Possible side effects of testicular cancer surgery include: If one testicle is removed, most men can still get erections since they will still produce enough testosterone. If both testicles are removed, men can no longer have children or get an erection because they are unable to produce any testosterone without their testicles. However, testosterone can be replaced using gels, patches, or shots. In addition, men who need to have both testicles removed and plan to have children after surgery should visit a sperm bank to harbor their sperm cells. 

Radiation Therapy

Men with testicular cancer may have radiation after surgery if the cancer was not completely removed or if the cancer returns. Testicular cancer is still treatable if it comes back. Radiation treatment is not as affective for other types of testicular cancer. These are then treated with surgery to remove the testicles and lymph nodes, and chemotherapy. 

Possible side effects of radiation: Fatigue, nausea, and diarrhea. Side effects improve after radiation is complete.
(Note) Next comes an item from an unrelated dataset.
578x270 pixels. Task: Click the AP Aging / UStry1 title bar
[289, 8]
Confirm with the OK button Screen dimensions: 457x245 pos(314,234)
Risk of side effects can also be reduced with a skilled doctor who gives the exact dosage and is extremely accurate in targeting and hitting the tumor during treatment. 

Chemotherapy

Chemotherapy is usually given when testicular cancer has spread outside the testicles, to distant locations within the body. It is usually given for nine weeks or longer. Chemotherapy is effective in that it will ensure all the cancer cells have been killed. It is sometimes used in combination with surgery. The most commonly used chemotherapy combinations for testicular cancer are BEP: Blenoxane, Etopophos, or Vepesid, and Platinol, and EP: Etopophos or Vepesid and Platinol. 

Possible side effects of chemotherapy: Hair loss, mouth sores, loss of appetite, nausea and vomiting, diarrhea, increased risk of infections, easy bruising or bleeding, and fatigue. 

Stem Cell Transplantation

Stem cell transplantation is mostly used when a patient experiences a testicular cancer recurrence after having had a prior successful treatment. 

Surveillance

Surveillance is most often used to monitor patients for early signs of a recurrence of testicular cancer. Doctors closely track a patient’s disease using certain exams and tests on a set schedule. No treatment will be given unless there is an abnormal change in the patient’s test results indicating the cancer has come back.